PHASE 1 TREATMENT OF COMPLEX DISSOCIATIVE DISORDERS: LEARNING SKILLS AND OVERCOMING IMPASSES
WITH SUZETTE BOON, PHD
The workshop consists of two parts. In the morning we will offer specific skills that help stabilize individuals with complex dissociative disorders. We will discuss integrated skills which are designed or modified to address dissociation at the same time as skills deficits. These include emotional, impulse, and cognitive regulation strategies, mentalizing and other reflective skills, self and dyadic regulation in relationships, capacity for positive affect and experience, managing inner conflict and ambivalence, and strategies to establish healthy routines. Most importantly, specific ways to work with dissociative parts in the context of skills development will be described.

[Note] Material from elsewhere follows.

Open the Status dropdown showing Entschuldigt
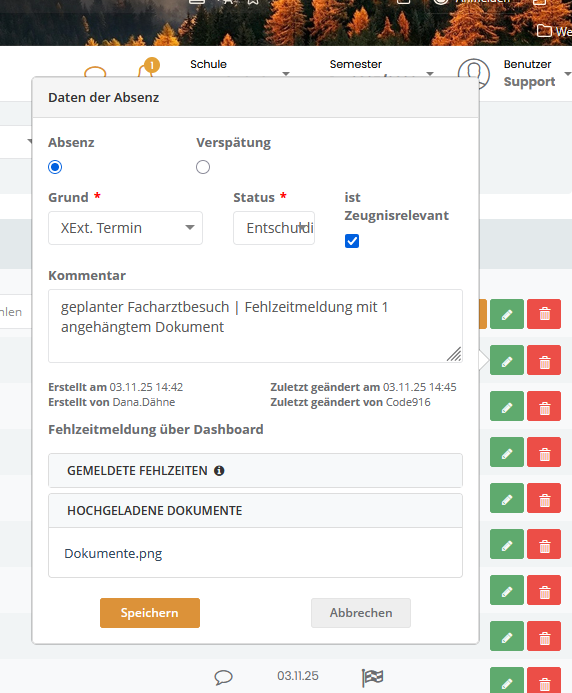The width and height of the screenshot is (572, 693). pyautogui.click(x=274, y=228)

In the afternoon we will focus on resolving impasses and resistances in the dissociative client, including management of dissociative parts that interfere with therapy. We will begin with the therapist, who needs a non-defensive and empathic stance that is clear, well-boundaried, and firm. In this relational context, we will examine a number of issues including chronic crisis, ongoing involvement in abuse, uncontained flashbacks, self-harm and suicidality, maladaptive dependency, extreme avoidance and detachment, passivity in therapy, pervasive guilt or shame, entitlement, and chronic attempts to violate therapeutic boundaries. As difficult as these behaviors can be, many of them can be understood as resulting from four related issues: (1) dissociation; (2) chronic defenses against perceived threat (e.g., physical danger, criticism, rejection, abandonment, or engulfment and control); (3) a phobia of inner experience (e.g., affects, cognitions, physical sensations, wishes, needs); and (4) regulatory difficulties. We will offer practical and sequenced strategies to improve the client’s integrative capacity and reduce impasse and resistance.